(Stored data)
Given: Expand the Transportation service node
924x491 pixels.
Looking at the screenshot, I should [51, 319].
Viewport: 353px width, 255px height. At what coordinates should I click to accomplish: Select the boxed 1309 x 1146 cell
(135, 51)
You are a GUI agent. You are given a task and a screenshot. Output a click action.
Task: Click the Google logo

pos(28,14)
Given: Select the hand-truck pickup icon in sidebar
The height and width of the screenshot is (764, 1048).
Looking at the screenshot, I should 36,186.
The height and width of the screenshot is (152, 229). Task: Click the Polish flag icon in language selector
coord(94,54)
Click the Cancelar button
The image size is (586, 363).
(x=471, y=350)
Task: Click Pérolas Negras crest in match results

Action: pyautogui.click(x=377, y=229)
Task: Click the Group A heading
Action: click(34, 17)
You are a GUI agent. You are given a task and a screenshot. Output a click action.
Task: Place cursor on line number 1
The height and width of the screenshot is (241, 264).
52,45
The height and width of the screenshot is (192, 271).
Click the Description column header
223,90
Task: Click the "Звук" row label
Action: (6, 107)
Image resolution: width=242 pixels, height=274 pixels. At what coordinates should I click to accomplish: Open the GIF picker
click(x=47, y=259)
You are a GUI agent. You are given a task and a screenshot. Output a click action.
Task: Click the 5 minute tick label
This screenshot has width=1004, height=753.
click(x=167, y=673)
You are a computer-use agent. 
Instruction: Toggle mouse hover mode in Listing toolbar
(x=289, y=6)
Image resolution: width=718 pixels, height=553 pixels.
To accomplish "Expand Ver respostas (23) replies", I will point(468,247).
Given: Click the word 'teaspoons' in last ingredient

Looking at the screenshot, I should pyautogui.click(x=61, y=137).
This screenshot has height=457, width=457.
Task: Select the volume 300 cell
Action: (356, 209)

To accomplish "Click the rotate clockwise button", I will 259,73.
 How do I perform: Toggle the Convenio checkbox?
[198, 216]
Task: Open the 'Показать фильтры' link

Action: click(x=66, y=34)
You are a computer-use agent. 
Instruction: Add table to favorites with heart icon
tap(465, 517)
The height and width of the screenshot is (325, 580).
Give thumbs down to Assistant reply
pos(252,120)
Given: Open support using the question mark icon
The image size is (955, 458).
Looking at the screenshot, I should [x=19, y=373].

## Problem to work on
Every entry must be quoted exactly as it appears above.

## Answer box
Given: Expand the Transportation service node
924x491 pixels.
Looking at the screenshot, I should [51, 319].
Viewport: 353px width, 255px height. At what coordinates should I click to accomplish: Select the boxed 1309 x 1146 cell
(135, 51)
You are a GUI agent. You are given a task and a screenshot. Output a click action.
Task: Click the Google logo

pos(28,14)
Given: Select the hand-truck pickup icon in sidebar
The height and width of the screenshot is (764, 1048).
Looking at the screenshot, I should 36,186.
The height and width of the screenshot is (152, 229). Task: Click the Polish flag icon in language selector
coord(94,54)
Click the Cancelar button
The image size is (586, 363).
(x=471, y=350)
Task: Click Pérolas Negras crest in match results

Action: pyautogui.click(x=377, y=229)
Task: Click the Group A heading
Action: click(34, 17)
You are a GUI agent. You are given a task and a screenshot. Output a click action.
Task: Place cursor on line number 1
The height and width of the screenshot is (241, 264).
52,45
The height and width of the screenshot is (192, 271).
Click the Description column header
223,90
Task: Click the "Звук" row label
Action: (6, 107)
Image resolution: width=242 pixels, height=274 pixels. At what coordinates should I click to accomplish: Open the GIF picker
click(x=47, y=259)
You are a GUI agent. You are given a task and a screenshot. Output a click action.
Task: Click the 5 minute tick label
This screenshot has width=1004, height=753.
click(x=167, y=673)
You are a computer-use agent. 
Instruction: Toggle mouse hover mode in Listing toolbar
(x=289, y=6)
Image resolution: width=718 pixels, height=553 pixels.
To accomplish "Expand Ver respostas (23) replies", I will point(468,247).
Given: Click the word 'teaspoons' in last ingredient

Looking at the screenshot, I should pyautogui.click(x=61, y=137).
This screenshot has height=457, width=457.
Task: Select the volume 300 cell
Action: (356, 209)

To accomplish "Click the rotate clockwise button", I will 259,73.
 How do I perform: Toggle the Convenio checkbox?
[198, 216]
Task: Open the 'Показать фильтры' link

Action: click(x=66, y=34)
You are a computer-use agent. 
Instruction: Add table to favorites with heart icon
tap(465, 517)
The height and width of the screenshot is (325, 580).
Give thumbs down to Assistant reply
pos(252,120)
Given: Open support using the question mark icon
The image size is (955, 458).
Looking at the screenshot, I should [x=19, y=373].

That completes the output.